Speaking of sound, the echo viewers heard through the night is because the SAFTAs sound team was unable to properly separate the house mix (the sound attendees heard inside the venue) with the sound send as broadcast playout.
It's something which actually "helped" since the playout audio channel apparently was muted sometimes, or something else was wrong, and then all viewers got was the muffled house sound from, for instance, a handheld mic that at least came through to viewers as well.
On almost every nominees introduction clip, the whole last part was muted with no sound. Bad mute button timing?
A wall card graphic on the stage video wall would, for instance, read "Frank Opperman. Best actor in a TV". Who is supposed to check and double-check all of these sloppy, unnecessary mistakes like that the word "drama" is missing, and why isn't it done?
Host Anele deserves kudos for doing as well as she could to lift the weight of a live TV broadcast so wieldy not even Atlas can really carry it alone.
As best she could, it was fully left up to her to be "bad cop" and interrupt and get some people off stage, or to move them, like the one Lifetime Achievement award recipient, Magic Hlatshwayo, who kept going and who she had to somehow stop.
Multiple times, Anele had to wrangle the ill-fitted Gayton McKenzie, South Africa's minister of arts, culture and sports, who kept buzzing back on stage like a pesky mosquito you can't quite get rid of.
Gayton McKenzie's presence and rhetoric were superfluous and vacuous.
Cut out of the 19th SAFTAs ceremony and reduced to a one-minute recorded monodribble, it would have saved a lot of time and prevented his jarring, inappropriate jokes that didn't land and rambling remarks.
Probably Anele's most pointed and best barb of the night to the limelight-craving McKenzie, after some constant babbling and the umpteenth time of him spouting vapid promises to an industry tired of government rhetoric and no action, was: "I gave him that SAFTA for the lifetime achievement of promises. Promises, promises".

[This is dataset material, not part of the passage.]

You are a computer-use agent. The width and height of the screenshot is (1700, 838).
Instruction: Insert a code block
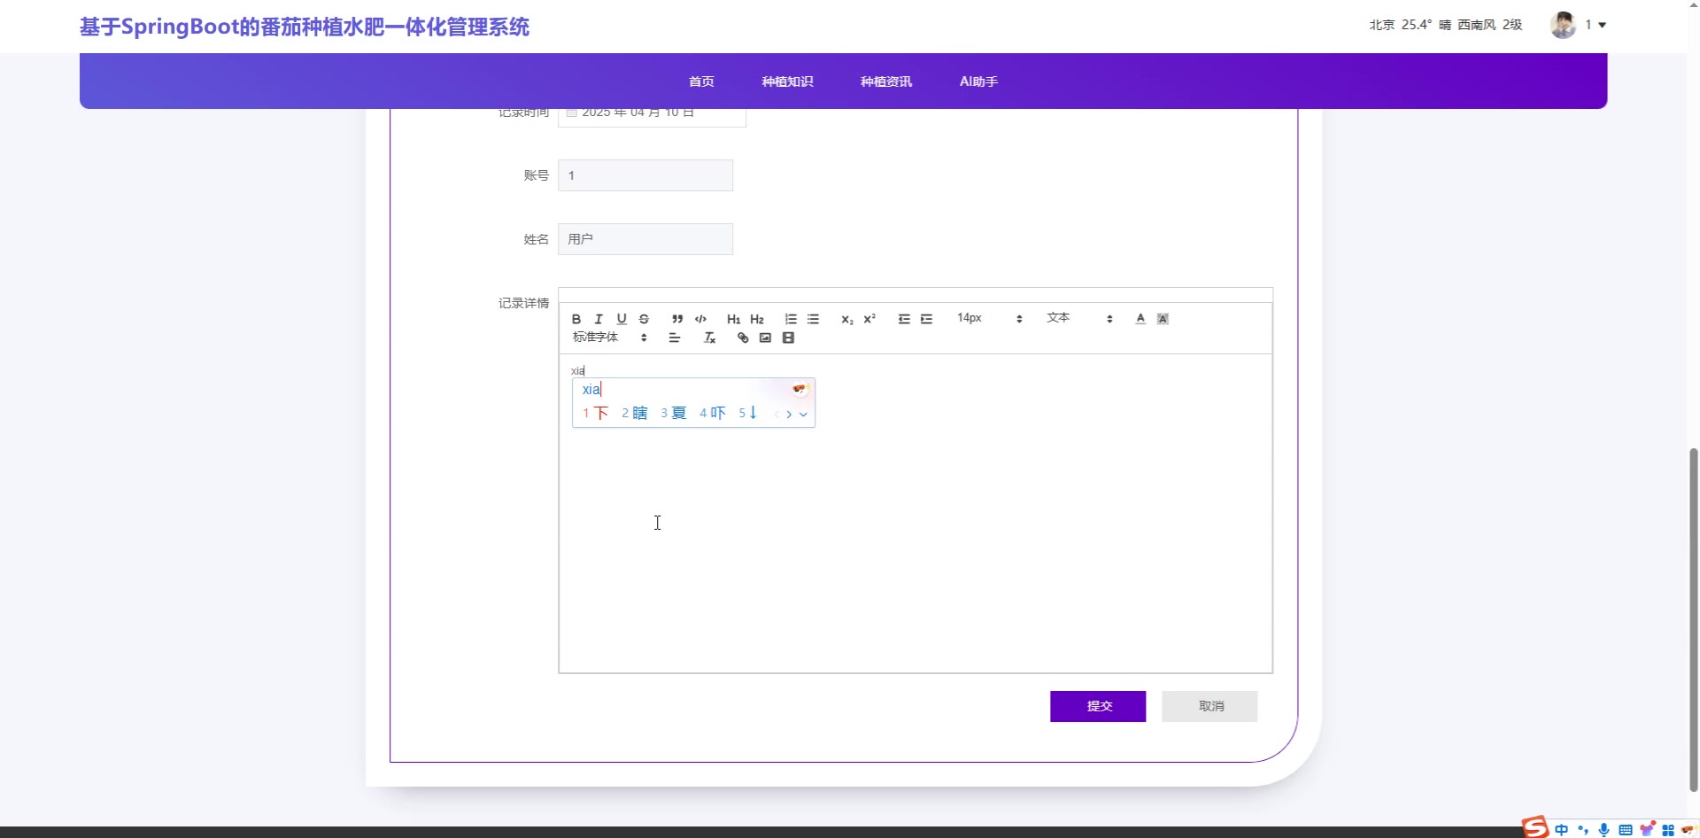tap(700, 319)
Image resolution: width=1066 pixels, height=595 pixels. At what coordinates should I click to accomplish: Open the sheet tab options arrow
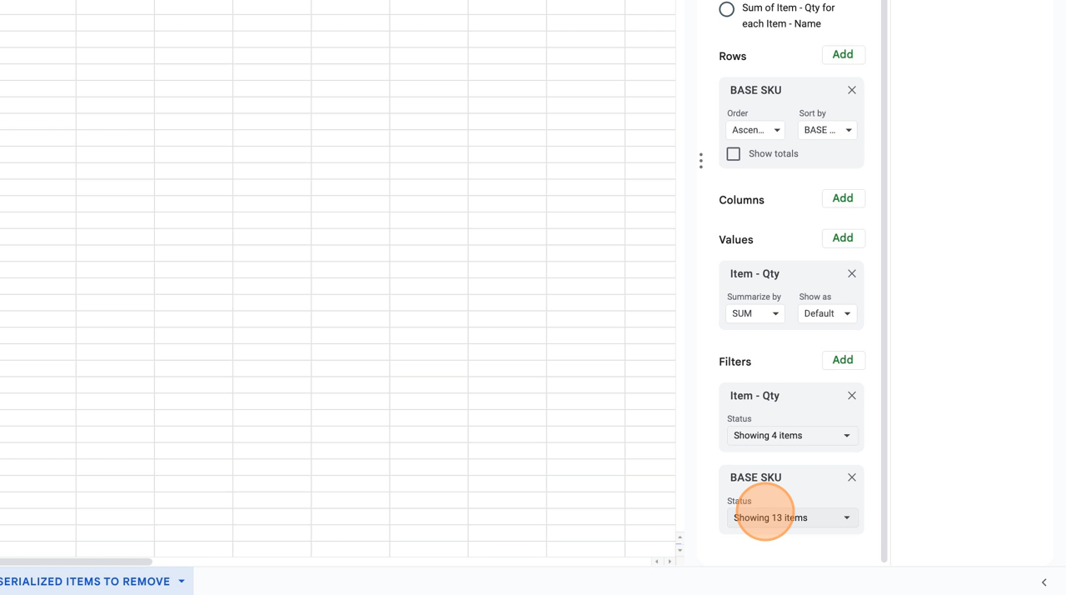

Even in the end credits with spelling mistakes and typos, viewers got "Nicola van Niekerk" at MultiChoice as part of the SAFTAs committee, and then again as "Nicola Auret" later as MultiChoice's executive head of programming. It's the same person. Who checks these things? And shouldn't the SAFTAs know?
Do all these SAFTAs-involved people in the end-credits actually talk to each other? Sadly, it doesn't come across that way.
The 19th SAFTAs once again made MultiChoice, M-Net, the SABC, e.tv, TV channels like kykNET, Mzansi Magic, and streamers like Netflix look bad - and this is when they're supposedly working together on the SAFTAs.
Anele closed the broadcast, noting, "We all worry about how we're going to keep the industry afloat. Let's be an audience. The best thing we can do is support each other. Let's watch each other's projects."
Perhaps a wounded industry needs a flawed SAFTAs broadcast. Perhaps, sadly, it's what the industry and viewers deserve.
Perhaps viewers need to see that the NFVF can't do the SAFTAs better because it is simply mirroring an industry on life support, battling to just keep breathing.